> _WHAT TO DO_
I would like every entry below written out exactly.

> _TASK INPUTS_
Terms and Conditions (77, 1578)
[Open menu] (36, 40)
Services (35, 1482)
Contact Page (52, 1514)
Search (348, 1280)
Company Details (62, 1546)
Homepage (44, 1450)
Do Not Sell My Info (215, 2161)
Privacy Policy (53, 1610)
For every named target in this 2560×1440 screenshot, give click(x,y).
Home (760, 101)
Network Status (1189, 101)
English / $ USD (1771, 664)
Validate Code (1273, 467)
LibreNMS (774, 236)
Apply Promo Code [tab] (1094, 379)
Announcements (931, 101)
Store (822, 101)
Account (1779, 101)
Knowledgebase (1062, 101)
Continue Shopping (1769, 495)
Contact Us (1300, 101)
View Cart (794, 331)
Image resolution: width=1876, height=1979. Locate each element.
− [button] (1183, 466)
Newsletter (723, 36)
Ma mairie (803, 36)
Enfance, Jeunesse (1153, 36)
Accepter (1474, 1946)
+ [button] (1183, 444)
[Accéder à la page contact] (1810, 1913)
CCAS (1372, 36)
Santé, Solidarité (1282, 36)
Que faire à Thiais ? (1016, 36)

> _TASK OUTPUT_
Terms and Conditions (77, 1578)
[Open menu] (36, 40)
Services (35, 1482)
Contact Page (52, 1514)
Search (348, 1280)
Company Details (62, 1546)
Homepage (44, 1450)
Do Not Sell My Info (215, 2161)
Privacy Policy (53, 1610)
For every named target in this 2560×1440 screenshot, give click(x,y).
Home (760, 101)
Network Status (1189, 101)
English / $ USD (1771, 664)
Validate Code (1273, 467)
LibreNMS (774, 236)
Apply Promo Code [tab] (1094, 379)
Announcements (931, 101)
Store (822, 101)
Account (1779, 101)
Knowledgebase (1062, 101)
Continue Shopping (1769, 495)
Contact Us (1300, 101)
View Cart (794, 331)
Image resolution: width=1876, height=1979. Locate each element.
− [button] (1183, 466)
Newsletter (723, 36)
Ma mairie (803, 36)
Enfance, Jeunesse (1153, 36)
Accepter (1474, 1946)
+ [button] (1183, 444)
[Accéder à la page contact] (1810, 1913)
CCAS (1372, 36)
Santé, Solidarité (1282, 36)
Que faire à Thiais ? (1016, 36)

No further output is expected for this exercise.